There could also be exposure related to FICA and self-employment taxes. The partnership may have over withheld and paid FICA taxes and overstated its FICA tax deduction on the Form 1065 for its share of FICA taxes. In addition, the service provider may have understated self-employment taxes. It is very difficult to recharacterize within the IRS’s systems withheld (and employer-paid) FICA taxes as self-employment taxes.

A partnership’s state tax apportionment may be incorrect because Form W-2 wages may be treated differently than guaranteed payments when determining apportionment. Also, items that are based on Form W-2 compensation paid to employees, such as the Section 199A deduction, may be incorrect when guaranteed payments are treated as Form W-2 compensation.

 

 

 

Potential dual-status strategies

 

A partnership can avoid dual-status issues by simply excluding partners from the applicable tax treatment available only to employees and reporting salary-like compensation paid to partners as guaranteed payments on a Schedule K-1, rather than wages on Form W-2.

Partnerships have also devised a variety of approaches to manage the prohibition on partner dual-status.
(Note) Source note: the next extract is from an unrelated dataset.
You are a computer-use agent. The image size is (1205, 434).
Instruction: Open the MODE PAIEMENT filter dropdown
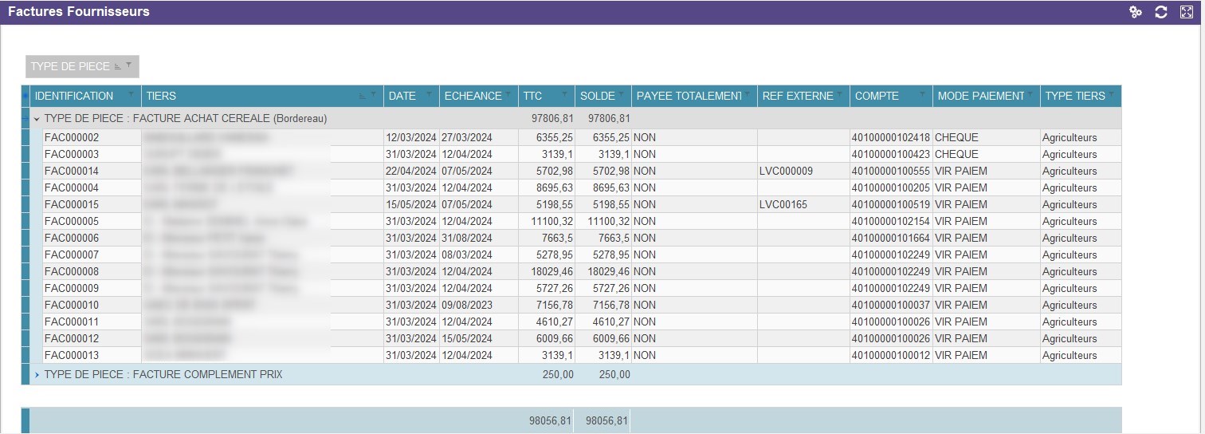point(1030,94)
Each of these strategies presents its own tax issues and needs to be examined on a case-by-case basis. Two examples include:

  • Services entity: A “services entity” structure uses an affiliate of the partnership (i.e., not a disregarded entity owned by the partnership) to issue a Form W-2 to service providing partners. The affiliate, instead of the individual, then is reported to be providing services to the partnership. However, the determination of whether the service provider is actually a common law employee of the affiliated services entity can be a complex, fact-intensive analysis. An individual may actually be viewed as providing services to the partnership and not to the services entity.
  • Holding company: This structure allows service providers to continue to be employed by the operating partnership or its disregarded entity, and instead hold a partnership interest in a management holding company that in turn owns the interest in the operating partnership. This can be achieved by having the service providers transfer interest in the operating partnership to the holding company in exchange for a partnership interest in the holding company, or by having a holding company with an operating partnership interest issue an interest in the holding company to the service providers. In connection with the issuance of the 2019 final regulations, the IRS asked for comments about the potential application of the prohibition on dual-status to tiered partnership structures like these. The viability for tax purposes of using a management holding company structure hinges upon the ability to respect the management holding company as a partnership separate from the lower-tier employer partnership under general federal tax principles. Taxpayers may face challenges in pursuing a position of a management holding company as a separate partnership in certain “back-to-back” arrangements in which the partnership interests in the management holding company are intended to be economically indistinguishable from an interest in the lower-tier partnership. If the separateness of the two partnerships cannot be sustained, then the two entities face a risk of being viewed as one entity for federal tax purposes, resulting in service provider partners having dual status.

 

 

 

Next steps

 

The IRS’s prohibition on dual status can be seen as an outdated and impractical impediment to a partnership seeking to provide the administrative simplicity and tax benefits of employee status to its partners. Commenters have asked the IRS for relief from the restriction on dual status. However, it appears that the IRS continues to stand by its position that dual status is not permitted and may challenge the viability of workaround structures. A partnership should closely scrutinize any proposed structure to manage partner dual status to ensure its viability under federal tax principles.